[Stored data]
########

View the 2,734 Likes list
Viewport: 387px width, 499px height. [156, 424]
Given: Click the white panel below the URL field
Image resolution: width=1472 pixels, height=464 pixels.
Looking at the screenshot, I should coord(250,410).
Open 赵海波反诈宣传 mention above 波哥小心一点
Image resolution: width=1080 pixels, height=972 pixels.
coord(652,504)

########

[The task]:
Word for word, repeat every line of the data.

[Answer to the exercise]:
View the 2,734 Likes list
Viewport: 387px width, 499px height. [156, 424]
Given: Click the white panel below the URL field
Image resolution: width=1472 pixels, height=464 pixels.
Looking at the screenshot, I should coord(250,410).
Open 赵海波反诈宣传 mention above 波哥小心一点
Image resolution: width=1080 pixels, height=972 pixels.
coord(652,504)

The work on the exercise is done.